The attack in Chakwal left the historic mosque badly damaged a property that the mob was attempting to reclaim in the name of Islam. It reportedly pelted the building with stones and set fire to artefacts and carpets. Later, the mob was also said to have washed the building to symbolically purify it and bring it into the purview of Islam. “Our community in the region is small but they own a lot of the land. So this has always caused tension,” said Salim-ud-Din, pointing out how religious violence in the country often have an economic angle.

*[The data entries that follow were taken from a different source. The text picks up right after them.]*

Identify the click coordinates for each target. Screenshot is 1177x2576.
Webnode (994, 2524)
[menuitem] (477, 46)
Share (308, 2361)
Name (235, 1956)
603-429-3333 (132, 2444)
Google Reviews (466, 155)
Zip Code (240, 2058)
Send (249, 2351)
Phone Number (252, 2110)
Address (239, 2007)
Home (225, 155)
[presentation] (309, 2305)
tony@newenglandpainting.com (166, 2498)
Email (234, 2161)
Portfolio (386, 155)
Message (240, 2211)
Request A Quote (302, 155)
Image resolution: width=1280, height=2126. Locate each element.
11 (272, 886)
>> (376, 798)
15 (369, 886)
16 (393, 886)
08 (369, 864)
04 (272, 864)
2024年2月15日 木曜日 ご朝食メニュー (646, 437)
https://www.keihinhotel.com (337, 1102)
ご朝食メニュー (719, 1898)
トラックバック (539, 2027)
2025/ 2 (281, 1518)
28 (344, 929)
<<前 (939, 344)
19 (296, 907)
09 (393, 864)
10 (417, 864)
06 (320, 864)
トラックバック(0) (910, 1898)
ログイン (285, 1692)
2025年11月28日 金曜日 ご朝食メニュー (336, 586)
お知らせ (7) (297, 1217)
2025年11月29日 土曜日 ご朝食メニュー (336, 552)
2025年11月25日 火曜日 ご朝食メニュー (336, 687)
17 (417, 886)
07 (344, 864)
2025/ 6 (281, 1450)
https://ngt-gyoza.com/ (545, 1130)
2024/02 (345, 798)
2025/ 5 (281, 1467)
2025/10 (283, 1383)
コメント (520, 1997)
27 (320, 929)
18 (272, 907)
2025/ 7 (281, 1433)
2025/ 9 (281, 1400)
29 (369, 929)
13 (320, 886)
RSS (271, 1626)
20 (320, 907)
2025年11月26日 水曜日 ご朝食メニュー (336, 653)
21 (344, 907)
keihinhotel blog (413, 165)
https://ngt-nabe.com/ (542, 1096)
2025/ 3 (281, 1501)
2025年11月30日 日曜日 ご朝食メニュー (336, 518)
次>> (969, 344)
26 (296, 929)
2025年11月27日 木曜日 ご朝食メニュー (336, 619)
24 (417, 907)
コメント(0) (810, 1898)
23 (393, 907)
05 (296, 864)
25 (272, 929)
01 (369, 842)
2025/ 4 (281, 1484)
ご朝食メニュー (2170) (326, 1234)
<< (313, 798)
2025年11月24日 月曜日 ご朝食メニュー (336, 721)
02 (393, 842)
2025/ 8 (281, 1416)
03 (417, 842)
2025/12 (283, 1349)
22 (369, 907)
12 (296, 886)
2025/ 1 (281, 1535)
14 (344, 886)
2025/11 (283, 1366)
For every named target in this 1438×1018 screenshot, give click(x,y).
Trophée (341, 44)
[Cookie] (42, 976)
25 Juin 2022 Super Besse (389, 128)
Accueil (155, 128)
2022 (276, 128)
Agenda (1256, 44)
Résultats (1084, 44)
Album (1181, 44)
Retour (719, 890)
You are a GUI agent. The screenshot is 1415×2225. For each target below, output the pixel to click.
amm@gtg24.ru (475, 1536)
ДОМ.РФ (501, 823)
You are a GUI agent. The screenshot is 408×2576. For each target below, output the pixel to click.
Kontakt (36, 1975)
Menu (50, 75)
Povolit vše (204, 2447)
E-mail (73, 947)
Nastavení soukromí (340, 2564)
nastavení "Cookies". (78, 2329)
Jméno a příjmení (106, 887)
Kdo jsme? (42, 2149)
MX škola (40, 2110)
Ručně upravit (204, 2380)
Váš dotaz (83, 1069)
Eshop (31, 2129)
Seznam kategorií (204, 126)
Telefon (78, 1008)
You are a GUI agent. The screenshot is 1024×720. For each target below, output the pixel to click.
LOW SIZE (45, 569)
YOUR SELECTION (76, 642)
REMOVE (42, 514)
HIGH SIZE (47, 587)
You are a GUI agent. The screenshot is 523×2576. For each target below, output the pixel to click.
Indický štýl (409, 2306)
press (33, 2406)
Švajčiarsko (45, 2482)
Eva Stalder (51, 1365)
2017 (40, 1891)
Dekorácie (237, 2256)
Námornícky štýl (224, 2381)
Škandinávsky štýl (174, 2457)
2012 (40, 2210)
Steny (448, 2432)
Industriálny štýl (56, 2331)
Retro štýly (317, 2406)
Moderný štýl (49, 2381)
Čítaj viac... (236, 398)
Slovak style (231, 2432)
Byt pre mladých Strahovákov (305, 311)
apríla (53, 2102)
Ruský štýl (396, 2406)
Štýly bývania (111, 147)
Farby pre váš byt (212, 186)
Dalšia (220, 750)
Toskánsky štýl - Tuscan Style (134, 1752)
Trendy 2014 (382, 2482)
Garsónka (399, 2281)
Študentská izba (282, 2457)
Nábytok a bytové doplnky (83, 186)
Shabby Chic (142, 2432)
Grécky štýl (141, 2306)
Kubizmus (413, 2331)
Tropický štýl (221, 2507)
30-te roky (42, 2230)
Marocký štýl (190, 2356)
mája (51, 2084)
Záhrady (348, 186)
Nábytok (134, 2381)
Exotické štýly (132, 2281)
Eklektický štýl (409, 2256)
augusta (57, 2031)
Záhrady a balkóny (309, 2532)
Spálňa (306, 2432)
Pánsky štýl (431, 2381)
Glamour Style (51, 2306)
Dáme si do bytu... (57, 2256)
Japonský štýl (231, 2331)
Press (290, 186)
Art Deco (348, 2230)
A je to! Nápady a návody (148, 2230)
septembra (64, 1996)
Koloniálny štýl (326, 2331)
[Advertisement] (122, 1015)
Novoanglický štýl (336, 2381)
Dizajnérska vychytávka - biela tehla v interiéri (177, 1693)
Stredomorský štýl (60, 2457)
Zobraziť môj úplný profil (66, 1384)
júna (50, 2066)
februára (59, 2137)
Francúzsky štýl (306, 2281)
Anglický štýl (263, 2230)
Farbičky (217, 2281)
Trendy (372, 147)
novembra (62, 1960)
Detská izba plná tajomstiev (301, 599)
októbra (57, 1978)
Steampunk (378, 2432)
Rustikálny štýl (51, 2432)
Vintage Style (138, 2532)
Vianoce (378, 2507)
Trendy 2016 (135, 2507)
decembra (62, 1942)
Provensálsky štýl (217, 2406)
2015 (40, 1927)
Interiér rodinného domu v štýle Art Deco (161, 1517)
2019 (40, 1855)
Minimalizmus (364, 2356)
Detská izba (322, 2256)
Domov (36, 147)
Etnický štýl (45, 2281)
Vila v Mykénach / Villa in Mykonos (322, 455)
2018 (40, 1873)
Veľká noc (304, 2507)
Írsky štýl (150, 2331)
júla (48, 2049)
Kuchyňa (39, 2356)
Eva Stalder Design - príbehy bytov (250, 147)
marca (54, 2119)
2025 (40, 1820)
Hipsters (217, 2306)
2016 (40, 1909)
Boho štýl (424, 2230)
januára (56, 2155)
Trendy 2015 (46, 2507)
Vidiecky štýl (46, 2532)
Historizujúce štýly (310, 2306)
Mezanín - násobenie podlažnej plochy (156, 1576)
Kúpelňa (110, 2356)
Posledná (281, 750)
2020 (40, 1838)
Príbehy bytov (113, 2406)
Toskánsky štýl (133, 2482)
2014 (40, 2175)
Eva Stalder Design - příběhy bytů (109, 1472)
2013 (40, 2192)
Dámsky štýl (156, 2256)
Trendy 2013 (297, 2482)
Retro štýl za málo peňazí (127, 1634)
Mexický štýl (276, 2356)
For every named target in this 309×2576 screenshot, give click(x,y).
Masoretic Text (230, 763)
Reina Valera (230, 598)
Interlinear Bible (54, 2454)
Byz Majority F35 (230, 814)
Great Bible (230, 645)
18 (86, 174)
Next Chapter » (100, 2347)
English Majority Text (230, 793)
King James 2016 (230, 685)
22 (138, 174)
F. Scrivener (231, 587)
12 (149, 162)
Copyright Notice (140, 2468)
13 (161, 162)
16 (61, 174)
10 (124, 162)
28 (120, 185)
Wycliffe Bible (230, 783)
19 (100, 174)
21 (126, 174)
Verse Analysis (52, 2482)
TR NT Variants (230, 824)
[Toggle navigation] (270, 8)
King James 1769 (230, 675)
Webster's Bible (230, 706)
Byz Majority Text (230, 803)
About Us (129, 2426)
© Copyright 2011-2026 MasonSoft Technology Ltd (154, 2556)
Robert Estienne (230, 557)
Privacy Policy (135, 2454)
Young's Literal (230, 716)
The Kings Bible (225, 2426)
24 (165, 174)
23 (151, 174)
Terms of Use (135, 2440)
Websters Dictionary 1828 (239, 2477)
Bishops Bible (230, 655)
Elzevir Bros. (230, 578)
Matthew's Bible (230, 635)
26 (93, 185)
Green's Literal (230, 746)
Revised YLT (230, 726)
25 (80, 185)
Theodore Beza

The event has left the community reeling, with people fearing for their safety. “Things are very tense in Chakwal. People are afraid, the police have been deployed, the army has been deployed,” reveals Salim-ud-Din. However, police officials insist that everything is being done to restore peace and calm in the community.
One of the chief instigators of the attack appears to be Malik Rashid Ahmed, a resident of Mississauga, Ontario, Canada. Ahmed reportedly travelled to Chakwal to help coordinate the attack and incite more people to join the anti-Ahmedi mob. Ahmed originally hails from Chakwal but has lived in Canada for 40 years. Canadian newspaper The National Post has reported that the Canadian government is considering investigating the allegations against Ahmed.
December 12 also marked the birthday of the Prophet Mohammad. Hate speech against the minority community is particularly high during this holiday because hard-line Muslim clerics view Ahmedis as blasphemers for not accepting that prophethood ended with Mohammad. Salim-ud-Din confirmed that a week earlier “one of our community members heard about the plan to attack the mosque on December 12 and we informed the authorities about this.” Despite this, the assailants were able to organise a large mob and launch an attack on the Ahmedi ‘place of worship.’
These events have soured what was a significant move on the part of the government toward recognising the contributions of Ahmedis and other minority groups in Pakistan. “Ahmedis have worked for the country and made great contributions in the military, as scientists, as economists, but we have not gotten any recognition,” said Salah-ud-Din.
The Council of Islamic Ideology had earlier opposed the move to rename the physics department at Quaid-e-Azam University. When asked for further clarification, senior research officer Ghulam Tasveer said, “If they want to honour Abdus Salam, something new should be inaugurated in his name.” In reality, the name of the physics department at Quaid-e-Azam University was the National Centre for Physics. Moreover, it was modelled on the Abdus Salam International Centre for Theoretical Physics in Italy. Asked about the attack in Chakwal, the council spokesman responded: “We have nothing to do with that.”
Given recent attacks and the vitriolic campaigns launched against the community by the religious right demanding the decision be rescinded, the Ahmedis, too, have mixed emotions about the state honouring Salam . “If they want to honour one person but continue to treat the whole community like this then we are better off without the honour.” said Salim-ud-Din.